Item 2. Acquisition or Disposition of Assets.
Not Applicable.
Item 3. Bankruptcy or Receivership.
Not applicable.
Item 4. Changes in Registrant's Certifying Accountant.
KPMG LLP was previously the principal accountants for Global Diamond
Resources, Inc. On December 1, 1999, that firm resigned. The decision to
change accountants was not recommended by the board of directors.
In connection with the audits of the two fiscal years ended December 31,
1998 and the subsequent interim period through December 1, 1999, there were no
disagreements with KPMG LLP on any matter of accounting principles or practices,
financial statement disclosure, or auditing scope or procedures, which
disagreements if not resolved to their satisfaction would have caused them to
make reference in connection with their opinion to the subject matter of the
disagreement.
The audit reports of KPMG LLP on the consolidated financial statements of
Global Diamond Resources, Inc. and subsidiaries as of and for the years ended
December 31, 1998 and 1997 did not contain any adverse opinion or disclaimer of
opinion, nor were they qualified or modified as to uncertainty, audit scope, or
accounting principles, except as follows:
KPMG LLP's auditors' report on the consolidated financial statements of
Global Diamond Resources and subsidiaries as of and for the years ended December
31, 1998 and 1997, contained separate paragraphs stating that: A) "As discussed
in Note 1 to the consolidated financial statements, the Company changed its
method of accounting for exploration and related costs on unproven properties."

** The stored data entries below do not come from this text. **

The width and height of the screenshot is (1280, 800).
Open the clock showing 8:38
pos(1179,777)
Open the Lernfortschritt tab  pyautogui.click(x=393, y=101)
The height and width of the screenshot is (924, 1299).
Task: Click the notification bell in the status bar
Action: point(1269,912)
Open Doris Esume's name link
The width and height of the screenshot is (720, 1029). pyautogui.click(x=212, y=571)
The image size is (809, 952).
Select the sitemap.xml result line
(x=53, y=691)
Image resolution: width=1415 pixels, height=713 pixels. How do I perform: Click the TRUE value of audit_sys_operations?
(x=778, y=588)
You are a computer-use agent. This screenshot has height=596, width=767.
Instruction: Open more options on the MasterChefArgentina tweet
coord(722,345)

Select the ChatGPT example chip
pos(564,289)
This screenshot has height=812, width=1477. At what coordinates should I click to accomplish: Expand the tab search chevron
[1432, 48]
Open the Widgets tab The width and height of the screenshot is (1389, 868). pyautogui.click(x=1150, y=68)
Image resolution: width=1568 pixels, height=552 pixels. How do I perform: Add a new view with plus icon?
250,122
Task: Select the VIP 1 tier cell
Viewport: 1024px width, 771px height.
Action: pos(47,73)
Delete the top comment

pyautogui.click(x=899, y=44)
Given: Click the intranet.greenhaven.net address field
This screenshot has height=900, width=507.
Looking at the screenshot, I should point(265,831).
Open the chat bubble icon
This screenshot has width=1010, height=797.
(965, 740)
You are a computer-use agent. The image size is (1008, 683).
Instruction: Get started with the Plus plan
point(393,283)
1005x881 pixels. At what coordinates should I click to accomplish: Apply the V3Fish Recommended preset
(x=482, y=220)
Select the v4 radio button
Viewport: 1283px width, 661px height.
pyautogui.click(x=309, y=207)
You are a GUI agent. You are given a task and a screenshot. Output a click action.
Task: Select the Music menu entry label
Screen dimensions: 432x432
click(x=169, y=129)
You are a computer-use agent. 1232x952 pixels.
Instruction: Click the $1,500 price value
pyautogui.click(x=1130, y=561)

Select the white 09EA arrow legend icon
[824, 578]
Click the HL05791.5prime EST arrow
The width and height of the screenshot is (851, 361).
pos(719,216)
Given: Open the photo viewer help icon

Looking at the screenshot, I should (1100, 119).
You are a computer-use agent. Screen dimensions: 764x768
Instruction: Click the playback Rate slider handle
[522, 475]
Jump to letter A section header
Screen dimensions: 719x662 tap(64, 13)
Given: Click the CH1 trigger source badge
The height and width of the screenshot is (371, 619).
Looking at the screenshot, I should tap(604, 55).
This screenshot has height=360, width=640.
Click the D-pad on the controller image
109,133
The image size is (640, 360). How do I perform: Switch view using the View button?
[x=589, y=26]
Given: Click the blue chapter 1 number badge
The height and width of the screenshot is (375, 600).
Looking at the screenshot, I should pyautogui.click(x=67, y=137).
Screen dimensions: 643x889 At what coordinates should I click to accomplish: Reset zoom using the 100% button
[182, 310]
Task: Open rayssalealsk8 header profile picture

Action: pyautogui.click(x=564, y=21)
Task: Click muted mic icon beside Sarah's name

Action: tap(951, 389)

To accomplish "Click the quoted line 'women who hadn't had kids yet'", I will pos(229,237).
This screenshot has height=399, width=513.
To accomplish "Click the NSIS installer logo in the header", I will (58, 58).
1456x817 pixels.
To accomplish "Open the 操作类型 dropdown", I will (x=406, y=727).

B) "The accompanying financial statements have been prepared assuming that the
Company will continue as a going concern. As discussed in Note 2 to the
financial statements, the Company has suffered recurring losses from operations
that raise substantial doubt about its ability to continue as a going concern.
Management's plans in regard to these matters are also described in Note 2. The
financial statements do not include any adjustments that might result from the
outcome of this uncertainty." A letter from KPMG LLP is attached as Exhibit
16.1.
Item 5. Other Events.
Not applicable.
Item 6. Resignations of Registrant's Directors.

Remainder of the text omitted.